** Start Material to process **

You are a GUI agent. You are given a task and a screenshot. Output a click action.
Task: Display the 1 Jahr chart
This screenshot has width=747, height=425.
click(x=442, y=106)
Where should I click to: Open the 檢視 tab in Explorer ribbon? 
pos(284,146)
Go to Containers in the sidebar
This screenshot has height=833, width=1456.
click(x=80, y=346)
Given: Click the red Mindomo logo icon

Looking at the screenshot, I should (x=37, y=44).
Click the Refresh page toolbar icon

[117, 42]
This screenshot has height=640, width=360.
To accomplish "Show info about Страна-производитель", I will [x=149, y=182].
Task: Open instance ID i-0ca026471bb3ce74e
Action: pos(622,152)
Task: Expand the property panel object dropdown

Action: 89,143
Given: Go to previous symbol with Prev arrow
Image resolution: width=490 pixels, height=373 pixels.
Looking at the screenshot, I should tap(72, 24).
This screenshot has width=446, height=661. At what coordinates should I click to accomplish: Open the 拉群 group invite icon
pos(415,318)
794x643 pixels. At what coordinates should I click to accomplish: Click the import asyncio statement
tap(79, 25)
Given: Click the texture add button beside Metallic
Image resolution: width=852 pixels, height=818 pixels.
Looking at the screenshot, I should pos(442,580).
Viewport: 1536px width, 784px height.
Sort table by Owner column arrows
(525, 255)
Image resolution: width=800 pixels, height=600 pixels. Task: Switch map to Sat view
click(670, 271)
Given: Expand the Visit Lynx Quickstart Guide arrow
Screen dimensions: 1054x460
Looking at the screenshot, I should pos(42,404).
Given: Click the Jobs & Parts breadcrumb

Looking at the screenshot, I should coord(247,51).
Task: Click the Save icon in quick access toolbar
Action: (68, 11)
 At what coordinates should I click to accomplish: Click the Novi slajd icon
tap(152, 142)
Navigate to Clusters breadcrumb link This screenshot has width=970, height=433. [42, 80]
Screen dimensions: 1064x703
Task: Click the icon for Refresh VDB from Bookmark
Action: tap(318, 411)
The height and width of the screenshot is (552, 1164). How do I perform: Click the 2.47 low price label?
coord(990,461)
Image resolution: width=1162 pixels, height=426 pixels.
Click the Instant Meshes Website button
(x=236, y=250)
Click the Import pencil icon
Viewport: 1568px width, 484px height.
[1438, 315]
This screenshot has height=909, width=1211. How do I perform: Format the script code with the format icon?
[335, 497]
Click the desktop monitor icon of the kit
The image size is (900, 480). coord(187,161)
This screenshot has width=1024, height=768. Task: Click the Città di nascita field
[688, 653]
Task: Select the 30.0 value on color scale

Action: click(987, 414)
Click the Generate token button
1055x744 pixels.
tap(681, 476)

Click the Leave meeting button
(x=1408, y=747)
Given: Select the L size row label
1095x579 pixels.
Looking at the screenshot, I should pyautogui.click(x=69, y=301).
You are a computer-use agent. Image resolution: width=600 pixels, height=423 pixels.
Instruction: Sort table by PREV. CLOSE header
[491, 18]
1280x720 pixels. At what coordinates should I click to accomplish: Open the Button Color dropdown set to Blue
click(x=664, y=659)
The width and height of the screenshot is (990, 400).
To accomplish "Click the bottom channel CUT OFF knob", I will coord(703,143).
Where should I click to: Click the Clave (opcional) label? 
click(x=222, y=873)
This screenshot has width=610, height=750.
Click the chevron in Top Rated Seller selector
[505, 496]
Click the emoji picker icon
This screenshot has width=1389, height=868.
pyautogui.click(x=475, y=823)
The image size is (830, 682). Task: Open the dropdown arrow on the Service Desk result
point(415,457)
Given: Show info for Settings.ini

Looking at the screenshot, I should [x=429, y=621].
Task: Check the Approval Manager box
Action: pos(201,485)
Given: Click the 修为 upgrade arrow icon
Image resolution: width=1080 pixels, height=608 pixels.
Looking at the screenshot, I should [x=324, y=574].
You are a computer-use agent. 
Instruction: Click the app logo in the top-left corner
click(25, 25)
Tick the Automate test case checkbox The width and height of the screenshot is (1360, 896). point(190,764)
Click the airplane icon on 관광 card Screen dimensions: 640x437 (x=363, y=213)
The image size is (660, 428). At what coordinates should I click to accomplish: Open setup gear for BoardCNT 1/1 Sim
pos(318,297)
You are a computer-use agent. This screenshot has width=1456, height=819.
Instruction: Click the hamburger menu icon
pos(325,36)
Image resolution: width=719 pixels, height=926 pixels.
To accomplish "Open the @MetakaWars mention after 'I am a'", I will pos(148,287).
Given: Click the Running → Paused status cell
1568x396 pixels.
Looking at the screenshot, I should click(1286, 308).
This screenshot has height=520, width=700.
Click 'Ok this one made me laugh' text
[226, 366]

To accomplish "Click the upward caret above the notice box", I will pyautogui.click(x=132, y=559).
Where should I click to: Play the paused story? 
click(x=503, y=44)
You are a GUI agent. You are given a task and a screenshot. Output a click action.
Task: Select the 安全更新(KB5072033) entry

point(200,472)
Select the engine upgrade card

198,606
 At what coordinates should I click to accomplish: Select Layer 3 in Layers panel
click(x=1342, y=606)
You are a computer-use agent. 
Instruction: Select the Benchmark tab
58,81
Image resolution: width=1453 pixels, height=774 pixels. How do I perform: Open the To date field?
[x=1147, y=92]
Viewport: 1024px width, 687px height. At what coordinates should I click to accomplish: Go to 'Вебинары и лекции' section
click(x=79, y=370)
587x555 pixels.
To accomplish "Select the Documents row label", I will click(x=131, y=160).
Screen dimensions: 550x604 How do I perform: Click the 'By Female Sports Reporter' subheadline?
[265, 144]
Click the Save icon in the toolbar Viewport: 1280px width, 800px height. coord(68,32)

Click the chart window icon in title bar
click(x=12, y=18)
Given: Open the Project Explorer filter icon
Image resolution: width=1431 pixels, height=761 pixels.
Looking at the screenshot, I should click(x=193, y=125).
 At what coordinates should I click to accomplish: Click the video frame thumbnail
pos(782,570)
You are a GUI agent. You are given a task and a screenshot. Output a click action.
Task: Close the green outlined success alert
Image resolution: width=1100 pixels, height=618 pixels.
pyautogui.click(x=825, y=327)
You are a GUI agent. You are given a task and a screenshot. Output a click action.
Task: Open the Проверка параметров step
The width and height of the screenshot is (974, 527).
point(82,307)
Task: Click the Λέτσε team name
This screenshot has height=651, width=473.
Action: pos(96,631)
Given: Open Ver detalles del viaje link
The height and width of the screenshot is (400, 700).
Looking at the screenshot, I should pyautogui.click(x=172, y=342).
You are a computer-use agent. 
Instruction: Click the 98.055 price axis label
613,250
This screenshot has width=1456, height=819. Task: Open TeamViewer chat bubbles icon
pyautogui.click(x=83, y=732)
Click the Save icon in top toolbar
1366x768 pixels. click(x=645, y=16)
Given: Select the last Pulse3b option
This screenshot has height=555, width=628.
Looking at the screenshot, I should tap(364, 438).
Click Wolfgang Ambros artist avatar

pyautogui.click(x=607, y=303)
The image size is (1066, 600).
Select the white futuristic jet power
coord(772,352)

** End Material to process **

▶ **Work instructions**: Extract the rows from the line with "Given: Click the red Mindomo logo icon" to the line with "(x=236, y=250)", both included, and reproduce each line verbatim.

▶ **Right answer**:
Given: Click the red Mindomo logo icon

Looking at the screenshot, I should (x=37, y=44).
Click the Refresh page toolbar icon

[117, 42]
This screenshot has height=640, width=360.
To accomplish "Show info about Страна-производитель", I will [x=149, y=182].
Task: Open instance ID i-0ca026471bb3ce74e
Action: pos(622,152)
Task: Expand the property panel object dropdown

Action: 89,143
Given: Go to previous symbol with Prev arrow
Image resolution: width=490 pixels, height=373 pixels.
Looking at the screenshot, I should tap(72, 24).
This screenshot has width=446, height=661. At what coordinates should I click to accomplish: Open the 拉群 group invite icon
pos(415,318)
794x643 pixels. At what coordinates should I click to accomplish: Click the import asyncio statement
tap(79, 25)
Given: Click the texture add button beside Metallic
Image resolution: width=852 pixels, height=818 pixels.
Looking at the screenshot, I should pos(442,580).
Viewport: 1536px width, 784px height.
Sort table by Owner column arrows
(525, 255)
Image resolution: width=800 pixels, height=600 pixels. Task: Switch map to Sat view
click(670, 271)
Given: Expand the Visit Lynx Quickstart Guide arrow
Screen dimensions: 1054x460
Looking at the screenshot, I should pos(42,404).
Given: Click the Jobs & Parts breadcrumb

Looking at the screenshot, I should coord(247,51).
Task: Click the Save icon in quick access toolbar
Action: (68, 11)
 At what coordinates should I click to accomplish: Click the Novi slajd icon
tap(152, 142)
Navigate to Clusters breadcrumb link This screenshot has width=970, height=433. [42, 80]
Screen dimensions: 1064x703
Task: Click the icon for Refresh VDB from Bookmark
Action: tap(318, 411)
The height and width of the screenshot is (552, 1164). How do I perform: Click the 2.47 low price label?
coord(990,461)
Image resolution: width=1162 pixels, height=426 pixels.
Click the Instant Meshes Website button
(x=236, y=250)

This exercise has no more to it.